* What needs to be done
Extract the lines from the start of the records up to and including the line with "will pyautogui.click(x=84, y=276).", and repeat them exactly.

(Items stored from a collection)
-- BEGIN --

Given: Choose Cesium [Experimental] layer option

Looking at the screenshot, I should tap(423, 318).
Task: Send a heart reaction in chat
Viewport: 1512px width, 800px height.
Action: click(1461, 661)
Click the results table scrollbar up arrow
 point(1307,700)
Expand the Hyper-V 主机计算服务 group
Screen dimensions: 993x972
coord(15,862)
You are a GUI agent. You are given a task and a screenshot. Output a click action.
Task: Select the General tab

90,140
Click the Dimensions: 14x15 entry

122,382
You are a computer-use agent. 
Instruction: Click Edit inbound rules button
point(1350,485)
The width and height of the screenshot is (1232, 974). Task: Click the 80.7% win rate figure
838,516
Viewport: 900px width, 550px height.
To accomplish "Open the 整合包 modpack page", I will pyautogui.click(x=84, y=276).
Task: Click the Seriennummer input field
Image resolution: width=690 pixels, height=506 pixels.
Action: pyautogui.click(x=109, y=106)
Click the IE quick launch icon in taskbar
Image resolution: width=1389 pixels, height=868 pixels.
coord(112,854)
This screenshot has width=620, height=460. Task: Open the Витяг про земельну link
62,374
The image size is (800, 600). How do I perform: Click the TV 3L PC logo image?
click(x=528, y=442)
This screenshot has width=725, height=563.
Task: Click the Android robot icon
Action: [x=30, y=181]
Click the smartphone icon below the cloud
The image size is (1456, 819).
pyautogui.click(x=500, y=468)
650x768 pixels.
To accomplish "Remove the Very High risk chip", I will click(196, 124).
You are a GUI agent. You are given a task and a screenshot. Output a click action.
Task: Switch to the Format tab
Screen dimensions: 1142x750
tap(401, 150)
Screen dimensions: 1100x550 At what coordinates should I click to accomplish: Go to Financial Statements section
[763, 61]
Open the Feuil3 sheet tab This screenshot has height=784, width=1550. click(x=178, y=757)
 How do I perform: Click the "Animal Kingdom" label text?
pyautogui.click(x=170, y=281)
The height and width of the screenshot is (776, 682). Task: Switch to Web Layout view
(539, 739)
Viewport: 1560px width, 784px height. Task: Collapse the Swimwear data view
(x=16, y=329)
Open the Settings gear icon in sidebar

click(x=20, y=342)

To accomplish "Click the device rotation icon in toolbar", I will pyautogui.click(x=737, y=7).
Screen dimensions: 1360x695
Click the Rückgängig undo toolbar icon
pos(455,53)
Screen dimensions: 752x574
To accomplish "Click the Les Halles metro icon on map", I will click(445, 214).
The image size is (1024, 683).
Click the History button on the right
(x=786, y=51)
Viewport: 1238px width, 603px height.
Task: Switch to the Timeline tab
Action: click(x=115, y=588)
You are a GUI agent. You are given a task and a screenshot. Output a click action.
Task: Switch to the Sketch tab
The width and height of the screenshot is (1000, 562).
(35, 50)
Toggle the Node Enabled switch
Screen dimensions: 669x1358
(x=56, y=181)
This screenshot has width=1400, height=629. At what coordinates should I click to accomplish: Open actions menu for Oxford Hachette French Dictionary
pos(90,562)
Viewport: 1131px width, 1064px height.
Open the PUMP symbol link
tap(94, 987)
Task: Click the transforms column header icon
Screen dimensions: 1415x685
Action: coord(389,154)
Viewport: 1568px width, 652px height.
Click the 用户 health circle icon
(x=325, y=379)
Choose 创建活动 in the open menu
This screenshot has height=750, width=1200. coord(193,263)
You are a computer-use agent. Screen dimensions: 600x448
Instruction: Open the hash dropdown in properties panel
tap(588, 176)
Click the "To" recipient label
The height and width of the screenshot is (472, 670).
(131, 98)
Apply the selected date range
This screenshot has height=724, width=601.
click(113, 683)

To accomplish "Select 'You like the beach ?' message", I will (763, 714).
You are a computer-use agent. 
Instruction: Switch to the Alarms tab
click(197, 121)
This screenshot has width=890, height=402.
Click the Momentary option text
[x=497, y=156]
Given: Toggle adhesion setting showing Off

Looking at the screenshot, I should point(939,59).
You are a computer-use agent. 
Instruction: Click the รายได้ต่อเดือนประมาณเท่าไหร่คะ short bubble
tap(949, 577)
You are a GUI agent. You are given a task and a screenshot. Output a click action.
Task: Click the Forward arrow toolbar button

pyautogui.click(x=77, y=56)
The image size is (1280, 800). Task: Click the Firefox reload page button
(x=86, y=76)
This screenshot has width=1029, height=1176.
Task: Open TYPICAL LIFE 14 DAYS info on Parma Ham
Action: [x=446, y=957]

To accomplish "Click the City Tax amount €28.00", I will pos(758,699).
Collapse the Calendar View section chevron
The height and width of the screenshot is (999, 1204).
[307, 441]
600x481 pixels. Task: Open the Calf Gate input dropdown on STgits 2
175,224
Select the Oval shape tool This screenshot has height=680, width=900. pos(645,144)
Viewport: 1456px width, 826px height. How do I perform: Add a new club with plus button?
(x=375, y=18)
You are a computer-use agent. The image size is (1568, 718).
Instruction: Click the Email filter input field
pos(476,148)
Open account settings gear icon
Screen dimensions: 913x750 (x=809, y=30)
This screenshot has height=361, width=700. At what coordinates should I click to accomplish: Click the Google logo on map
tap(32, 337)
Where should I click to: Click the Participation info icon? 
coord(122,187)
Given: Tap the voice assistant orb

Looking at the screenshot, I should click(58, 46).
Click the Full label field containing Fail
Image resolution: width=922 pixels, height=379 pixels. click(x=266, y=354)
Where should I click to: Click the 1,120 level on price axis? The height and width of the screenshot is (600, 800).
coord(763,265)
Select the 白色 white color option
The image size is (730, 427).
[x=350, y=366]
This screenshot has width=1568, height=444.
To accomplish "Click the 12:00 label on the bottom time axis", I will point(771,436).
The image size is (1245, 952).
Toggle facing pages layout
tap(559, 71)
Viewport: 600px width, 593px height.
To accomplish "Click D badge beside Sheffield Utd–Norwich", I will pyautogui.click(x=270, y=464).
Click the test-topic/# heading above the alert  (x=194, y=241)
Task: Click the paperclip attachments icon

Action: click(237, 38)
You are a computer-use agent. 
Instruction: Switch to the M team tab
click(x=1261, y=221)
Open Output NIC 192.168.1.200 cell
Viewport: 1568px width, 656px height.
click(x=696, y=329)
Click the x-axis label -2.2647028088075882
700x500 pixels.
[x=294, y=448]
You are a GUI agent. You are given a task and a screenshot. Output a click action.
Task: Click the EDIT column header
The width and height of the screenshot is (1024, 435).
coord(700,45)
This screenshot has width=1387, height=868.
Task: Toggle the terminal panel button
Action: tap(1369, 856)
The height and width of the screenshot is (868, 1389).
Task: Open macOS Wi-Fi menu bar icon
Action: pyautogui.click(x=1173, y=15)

-- END --

* The solution
Given: Choose Cesium [Experimental] layer option

Looking at the screenshot, I should tap(423, 318).
Task: Send a heart reaction in chat
Viewport: 1512px width, 800px height.
Action: click(1461, 661)
Click the results table scrollbar up arrow
 point(1307,700)
Expand the Hyper-V 主机计算服务 group
Screen dimensions: 993x972
coord(15,862)
You are a GUI agent. You are given a task and a screenshot. Output a click action.
Task: Select the General tab

90,140
Click the Dimensions: 14x15 entry

122,382
You are a computer-use agent. 
Instruction: Click Edit inbound rules button
point(1350,485)
The width and height of the screenshot is (1232, 974). Task: Click the 80.7% win rate figure
838,516
Viewport: 900px width, 550px height.
To accomplish "Open the 整合包 modpack page", I will pyautogui.click(x=84, y=276).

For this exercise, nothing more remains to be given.